Bioprospecting of algal strains for use in biofuel production is a relatively new trend. Though our study is the first to target biofuel bioprospecting efforts in stormwater ponds and a municipal wastewater system, the dominant taxa isolated, including Chlorella, Scenedesmus, and Desmodesmus, are cosmopolitan in freshwater environments. Strains identified as the species Scenedesmus obliquuss and Chlorella leuteoiviridis in blast matches were prevalent in both stormwater ponds and the wastewater treatment facility, and they typically out-competed other species during cultivation. Zhou et al. (2011) found similar results in isolations of microalgae from wastewater sites in the United States, isolating several species of Chlorella. Past efforts to isolate microalgae from various habitats including wastewater systems was mainly for wastewater remediation. Chlorella and Scenedesmus are common taxa isolated for this purpose, especially for nutrient removal (Tam & Wong, 1989; Tam & Wong, 1990; González, Cañizares & Baena, 1997; Woertz et al., 2009; Chinnasamy et al., 2010). Nutrient removal by microalgae cultivated in wastewater would provide a value-added benefit during biofuel-feedstock production.
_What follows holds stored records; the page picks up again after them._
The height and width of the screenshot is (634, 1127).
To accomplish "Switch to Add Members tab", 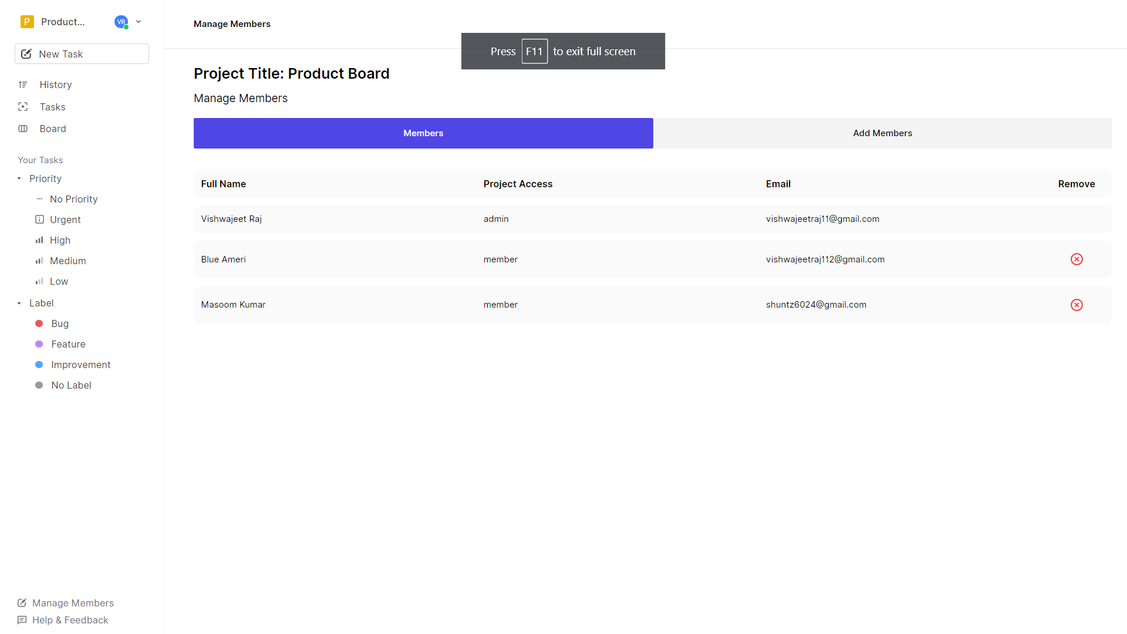I will pos(882,132).
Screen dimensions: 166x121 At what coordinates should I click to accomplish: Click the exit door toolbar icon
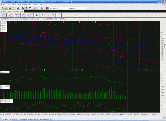point(47,8)
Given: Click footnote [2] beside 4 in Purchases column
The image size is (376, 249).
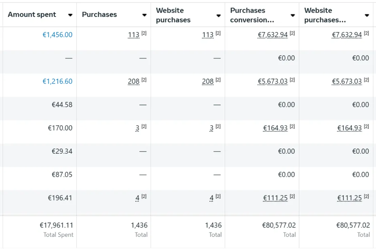Looking at the screenshot, I should (144, 196).
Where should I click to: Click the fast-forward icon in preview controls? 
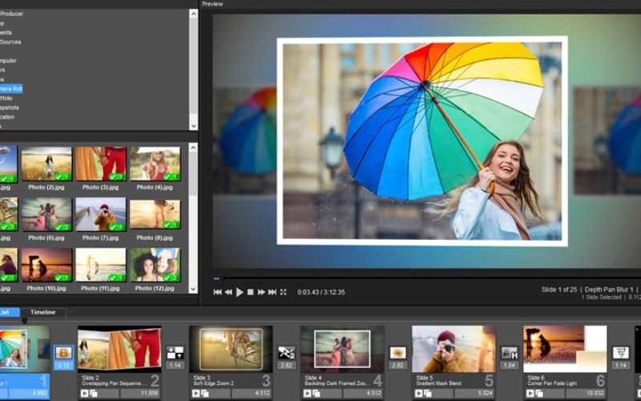coord(261,292)
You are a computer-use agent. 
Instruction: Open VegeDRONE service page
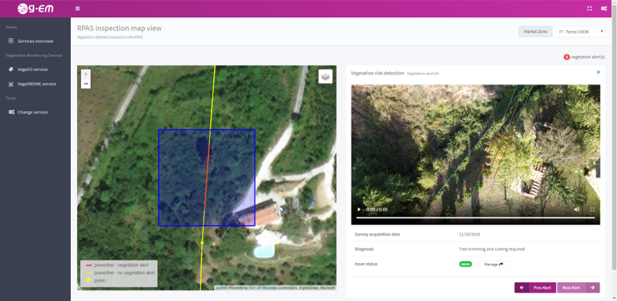pyautogui.click(x=36, y=84)
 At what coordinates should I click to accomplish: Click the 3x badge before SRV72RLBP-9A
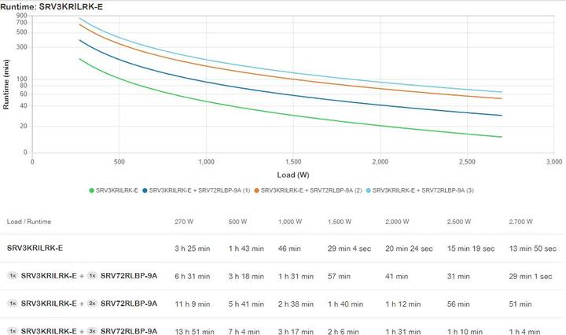[90, 330]
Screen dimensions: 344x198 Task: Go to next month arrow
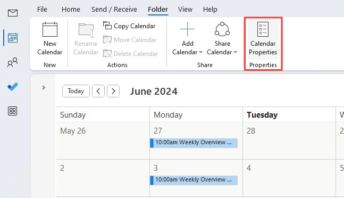[113, 91]
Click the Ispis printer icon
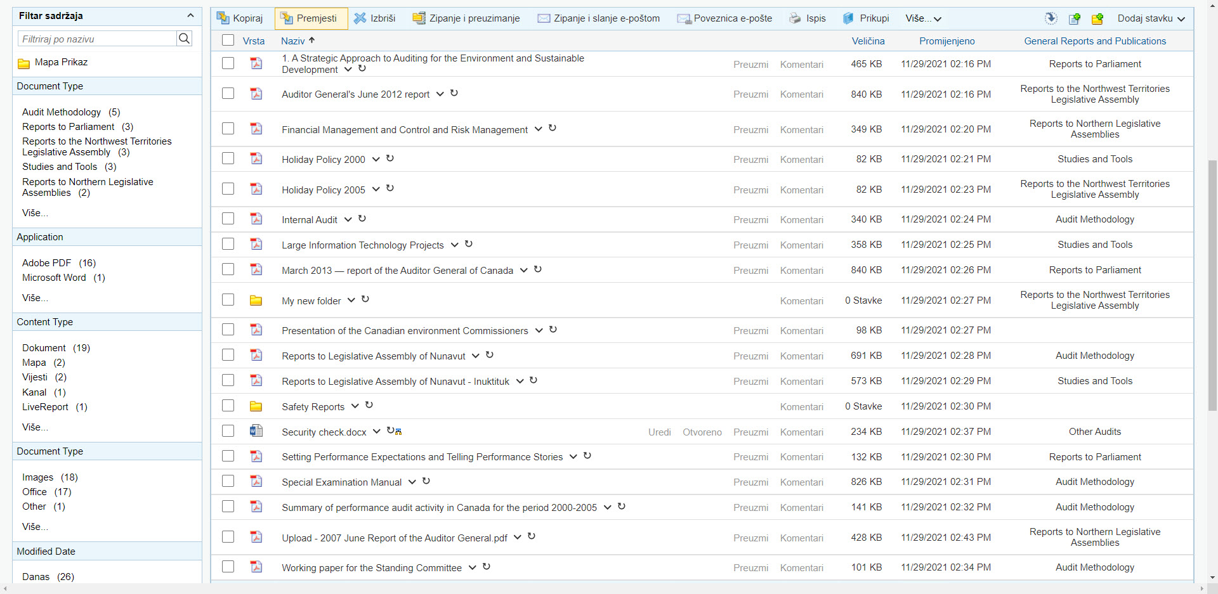Viewport: 1218px width, 594px height. click(x=795, y=18)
While the results presented here are only a first step in assessing algal strains from wastewater habitats as biofuel-feedstock candidates, the ultimate goal is to establish and select strains most tolerant to municipal and/or industrial wastewater conditions. The use of wastewater to support algal biomass production is not a new approach, but it is for biofuel feedstock production. Several studies have all concluded that there is great potential for algal biofuel production using wastewater (Pittman, Dean & Osundeko, 2011; Bhatnagar et al., 2011; Christenson & Sims, 2011). Yang et al. (2011) looked at the total water and nutrient requirements of microalgae-based biofuels and found that biofuels sourced from wastewater decreased total water requirements by 90% in comparison to freshwater sourcing without recycling. What has not been investigated explicitly is the viability of using wastewater on a continuous basis in a pond or photobioreactor system growing single or mixed strains of microalgae. Broad variations can occur in wastewater quality, in addition to fluctuations in toxic-metal constituents (Coale & Flegal, 1989; Ahluwalia & Goyal, 2007). In the case of municipal wastewater, the nutrient and contaminant content can vary daily depending on the source-population. As such, future studies of biofuel microalgae, including promising isolates from this study, would need to be assessed for their tolerance and resilience to fluctuating wastewater conditions while maintaining an acceptable growth rate and lipid yield.
Principal component analyses of fatty acid profiles.
Principal component analyses of fatty acid profiles for thirty-four algal strains labelled by source location: Black circle = Stormwater Pond, Orange square = natural reference site, Red Diamond = Municipal Wastewater Treatment Plant. Vector lines represent individual fatty acids.